Definition
A condition in which an airplane, after being disturbed in roll, tends to continue rolling and enter a progressively tightening descending turn rather than returning to wings-level flight. It results from strong directional (yaw) stability combined with weak lateral (roll) stability: the airplane yaws into the bank, the outer wing travels faster and produces more lift, the bank steepens, the nose drops, and airspeed and rate of descent increase if the pilot does not intervene.
Plain English
If a wing drops and the pilot does nothing, the airplane will not pick the wing back up on its own.

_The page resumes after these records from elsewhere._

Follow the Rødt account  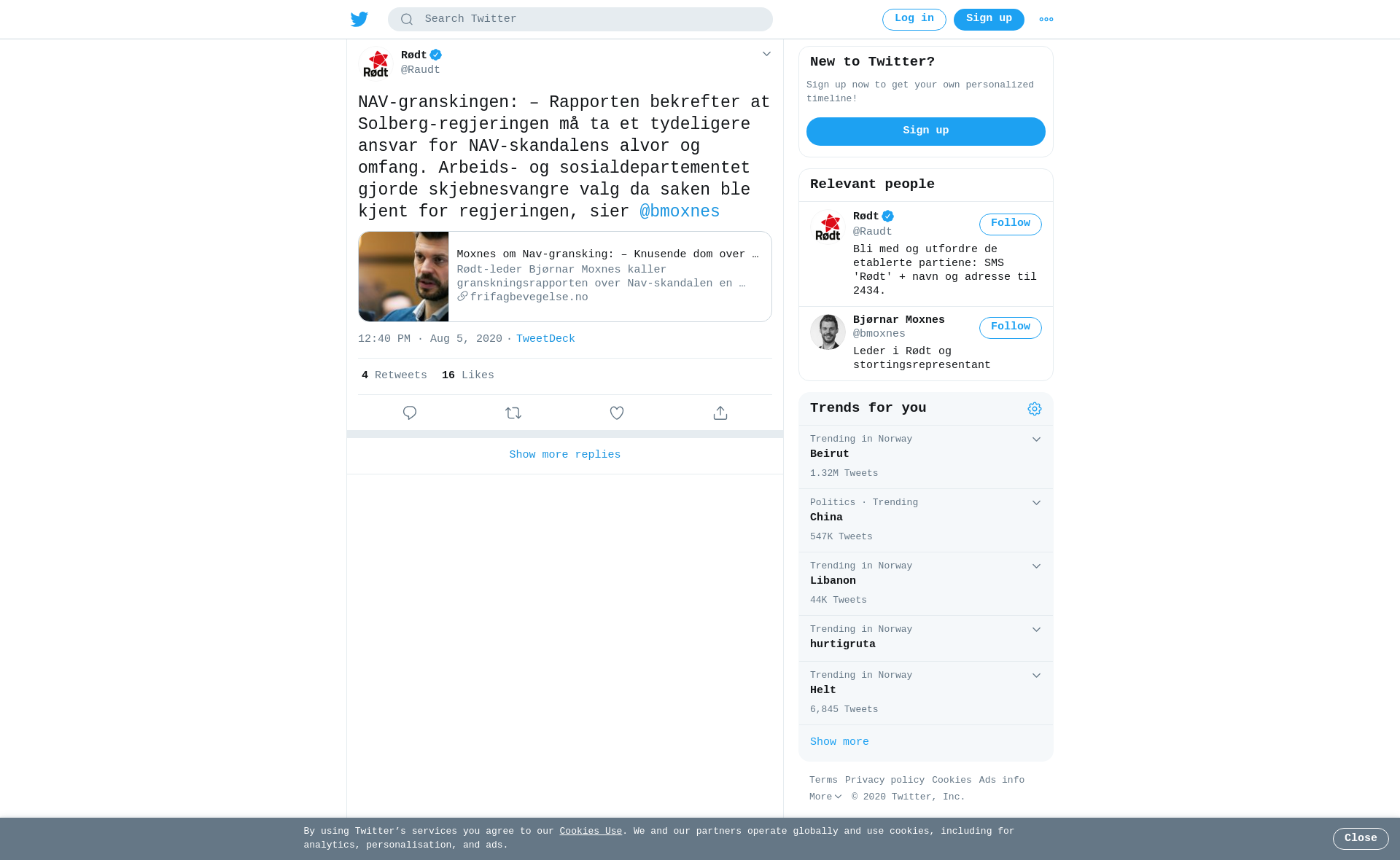[x=1011, y=224]
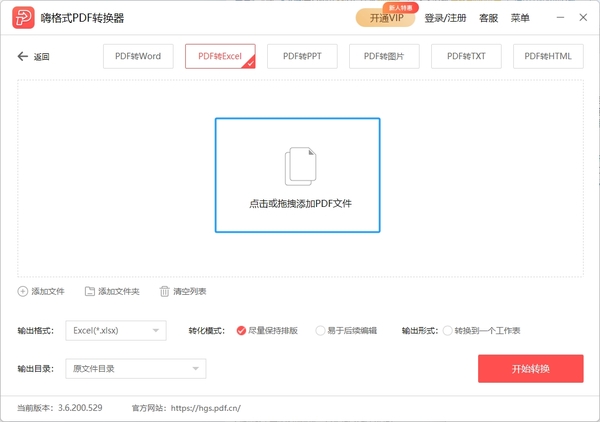Click the 开通VIP button
This screenshot has height=422, width=600.
385,18
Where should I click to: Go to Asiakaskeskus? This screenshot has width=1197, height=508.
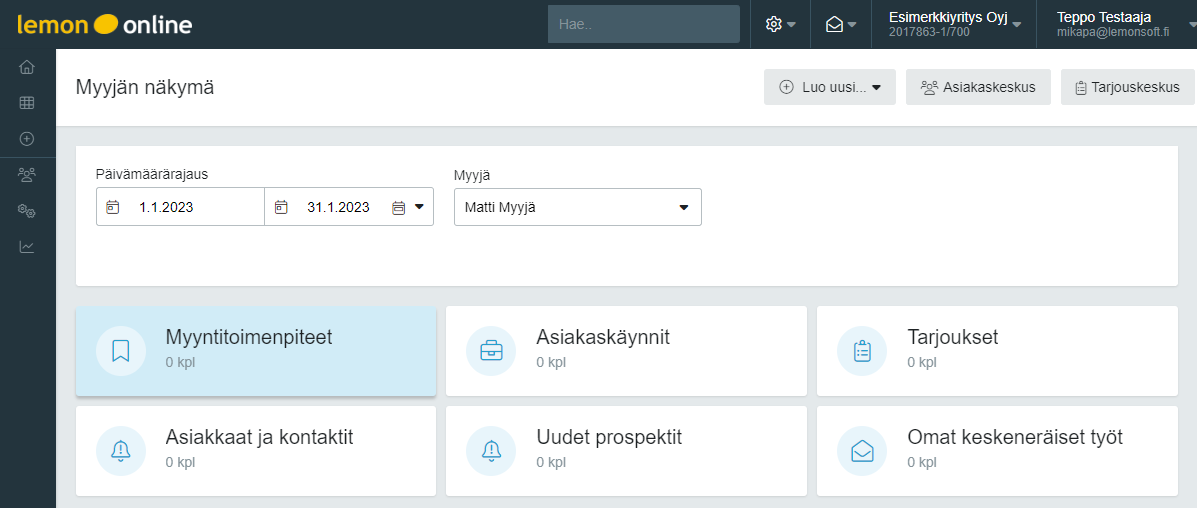point(979,87)
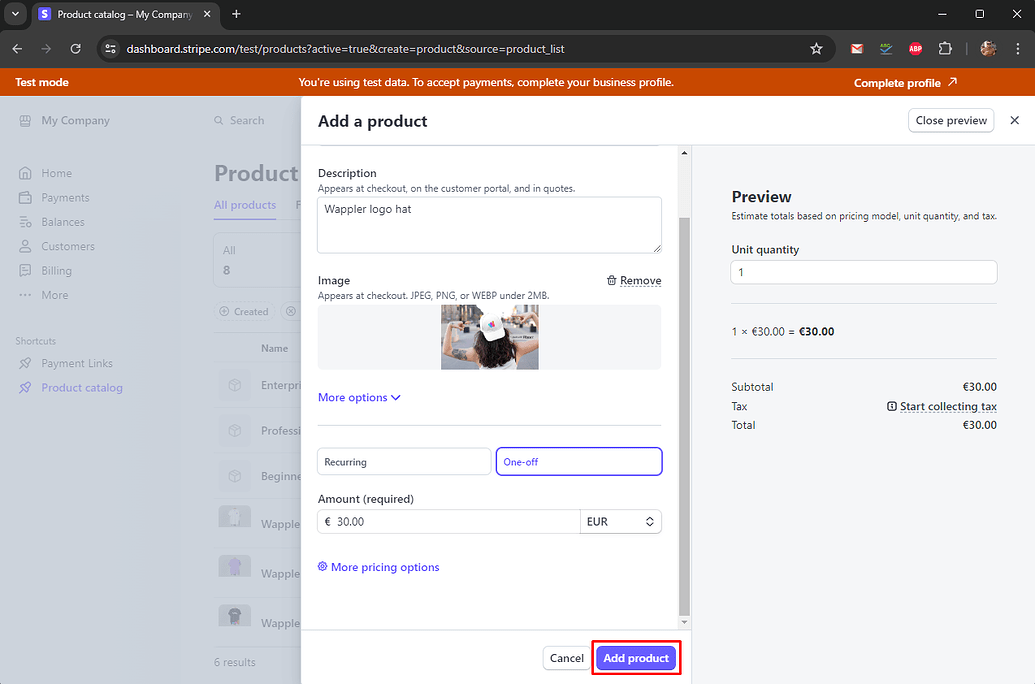Click the Search magnifier icon

coord(218,120)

Instead, the bank slowly gets steeper, the nose drops, and the airplane winds itself into a tightening descending turn that keeps getting faster.
Context Anchor
Encountered in discussions of airplane stability, turns, and instrument flying, especially when describing what can happen if a pilot lets a bank go unnoticed.
Derivation
‘Spiral’ comes from the Latin spira, meaning a coil or winding shape — describing the tightening, descending corkscrew path the airplane follows. ‘Instability’ means the airplane does not return to its original condition on its own. Together: a tendency to wind into a descending coil rather than recover.
Why Pilots Care
Left uncorrected, spiral instability can lead to an unintentional steep spiral dive, increasing airspeed and load factor beyond safe limits.
Grounding Statement
Picture an airplane left slightly banked: instead of gently leveling, it keeps turning more tightly and descending until the pilot corrects it.
Intuition Check
Spiral instability is not the same as a spin. In spiral instability, the main problem is a bank and descending turn that keep increasing if the pilot does not stop them.
Example Sentence 1
Because of spiral instability, the pilot has to make small aileron corrections every few seconds to keep the wings level when flying without an autopilot.
Example Sentence 2
Because of spiral instability, the student kept a light hand on the controls during the long straight-and-level segment.